Figure 3: t-SNE visualization of SLT on CSL-Daily, illustrating the effect of pre-training on cross-modal semantic structure.

Qualitative analysis further demonstrates that Sigma’s outputs preserve semantic meaning even when lexical or syntactic variations occur, reflecting robust semantic grounding and cross-modal alignment.

Ablation and Analysis

Ablation studies confirm the necessity of each core component:

Removing pre-training or omitting the sign encoder/SGT decoder leads to severe performance degradation.
The cluster aggregator and local cluster-wise contrastive learning are critical for effective alignment, with row-wise max and softmax-based scoring yielding the best results.
Unfreezing the text encoder during pre-training provides consistent, albeit modest, improvements.

Sigma’s reliance on skeletal data confers significant advantages in storage, computational efficiency, and privacy compared to RGB-based approaches, with negligible loss in recognition or translation quality.

Implications and Future Directions

Sigma demonstrates that semantically informed pre-training, hierarchical alignment, and unified cross-modal modeling can overcome longstanding challenges in skeleton-based SLU. The framework’s ability to generalize across languages, tasks, and datasets without reliance on costly gloss annotations is particularly notable. This has direct implications for scalable, privacy-preserving, and annotation-efficient SLU systems deployable in real-world assistive technologies.

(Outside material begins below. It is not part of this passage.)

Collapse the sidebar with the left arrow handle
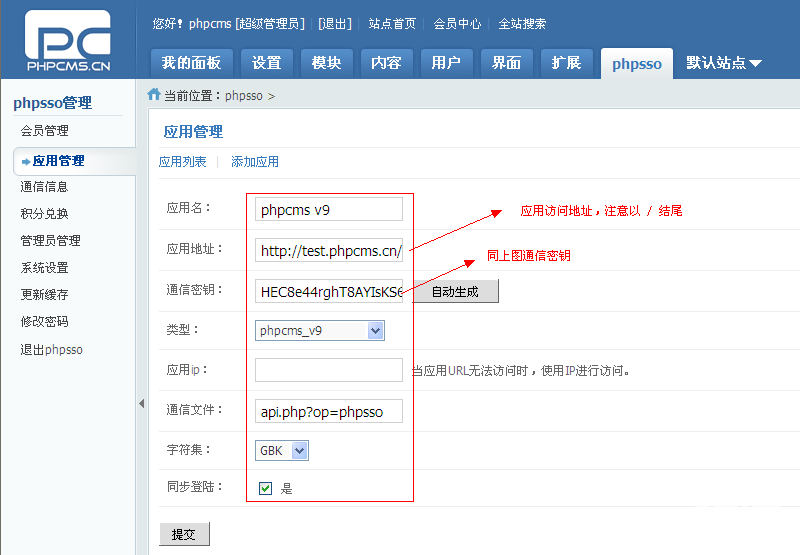 141,403
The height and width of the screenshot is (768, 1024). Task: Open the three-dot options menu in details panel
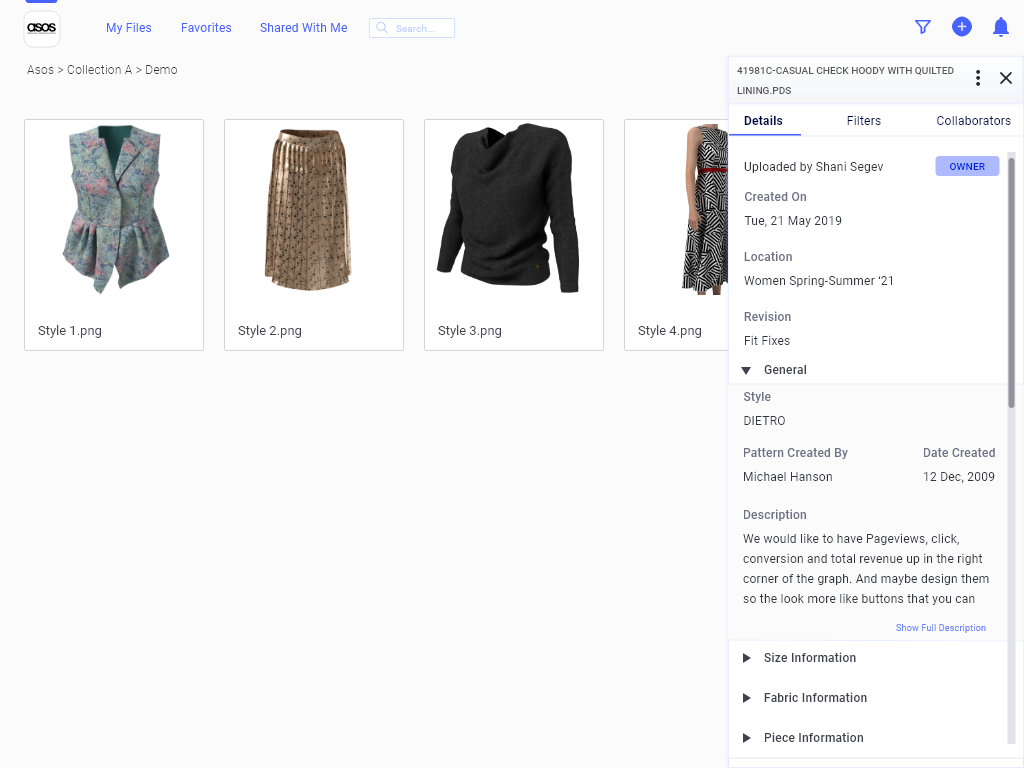978,78
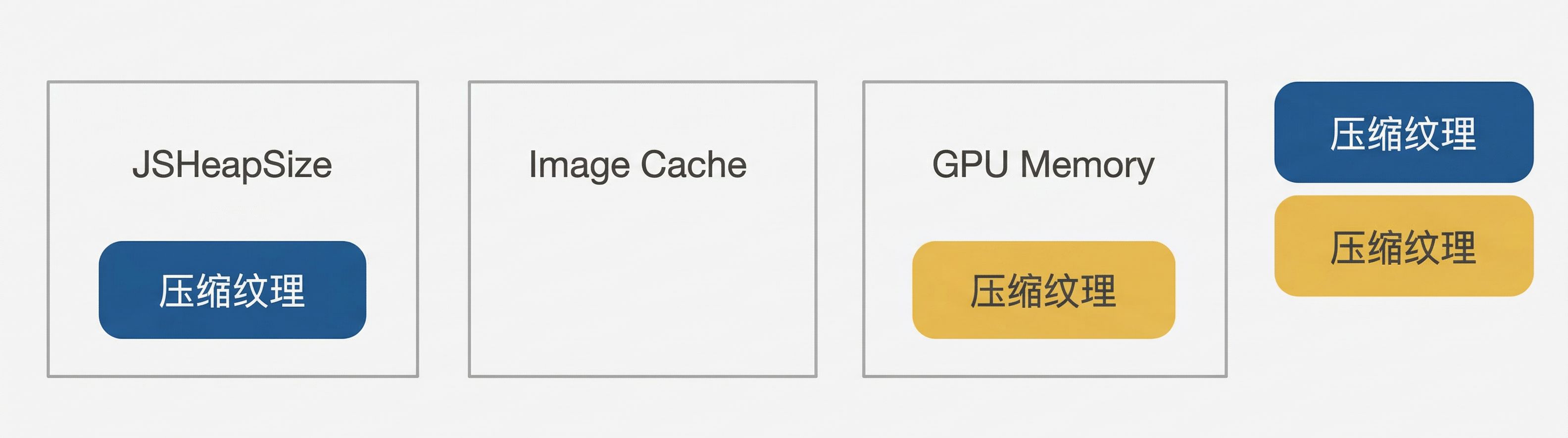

Theoretically, Sigma’s approach to cluster-wise alignment and early cross-modal fusion may inform future work in other multimodal domains where fine-grained and global semantic integration is required. Practically, the modularity of the framework allows for extension to additional modalities (e.g., RGB, depth) or adaptation to low-resource sign languages.

Conclusion

Sigma establishes a new standard for skeleton-based sign language understanding by integrating sign-aware early fusion, hierarchical alignment learning, and unified pre-training objectives. The model achieves robust, transferable, and semantically grounded representations, enabling SOTA performance across ISLR, CSLR, and gloss-free SLT. The results validate the importance of semantically informative pre-training and provide a scalable path forward for multimodal language understanding systems.